AIM OF THE EXERCISE: With the pictures left out, reproduce exactly the lines from the one containing "Task: Click the #aksa hashtag" through the final line of the entries.
===== RECORDS SHOWN
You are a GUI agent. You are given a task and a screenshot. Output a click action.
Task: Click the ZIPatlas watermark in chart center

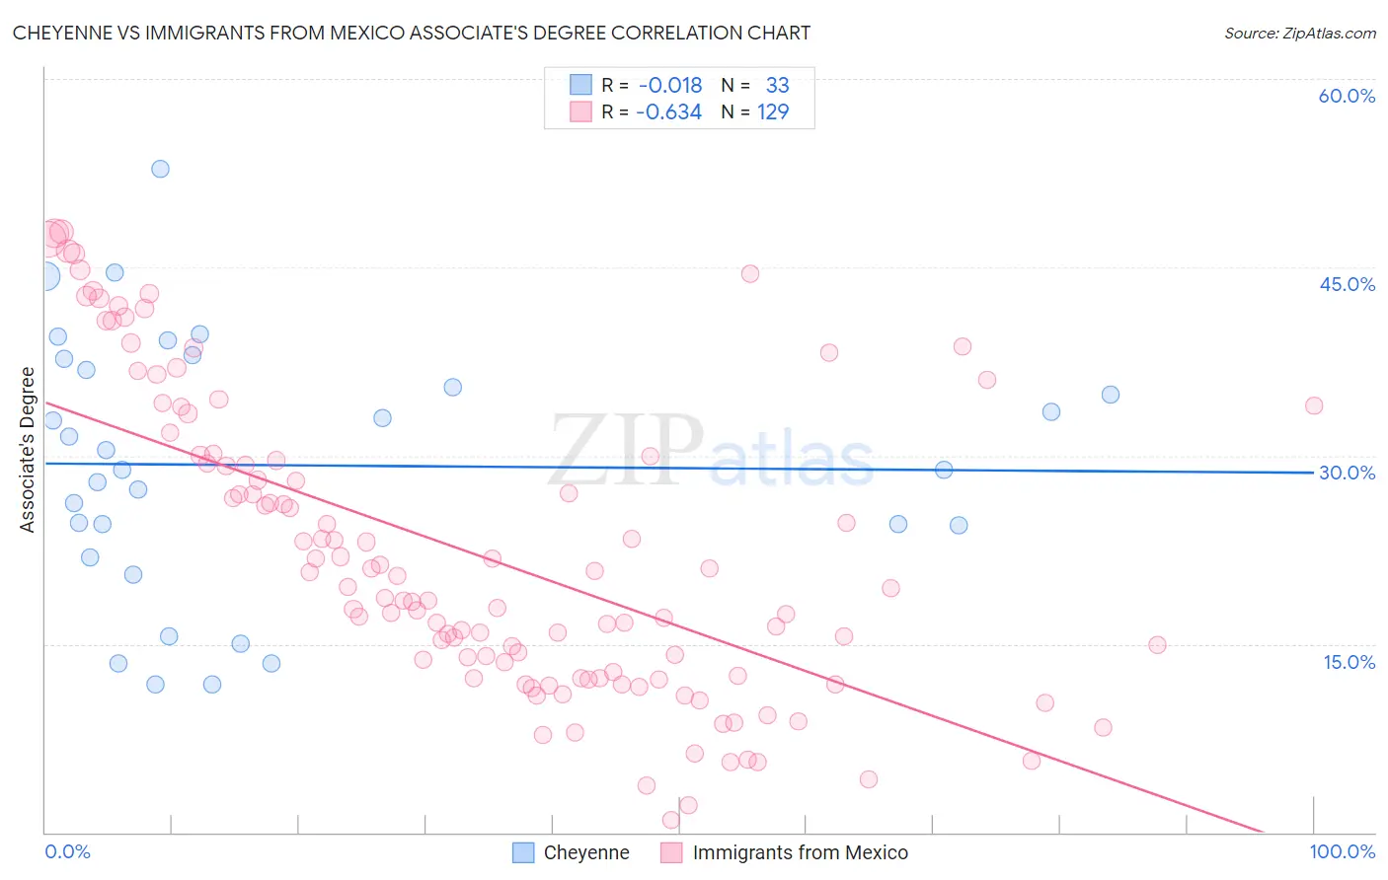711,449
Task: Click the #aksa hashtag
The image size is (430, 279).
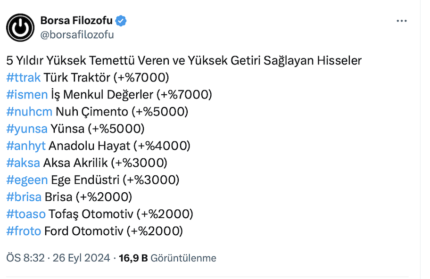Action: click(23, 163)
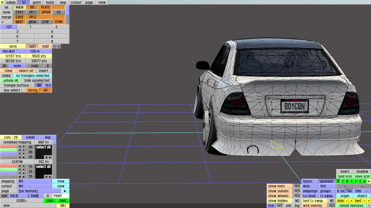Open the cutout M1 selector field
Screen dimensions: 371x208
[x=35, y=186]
==========
FINISHED TASK:
Task: Click the #aksa hashtag
The image size is (430, 279).
Action: click(23, 163)
Open the cutout M1 selector field
Screen dimensions: 371x208
[x=35, y=186]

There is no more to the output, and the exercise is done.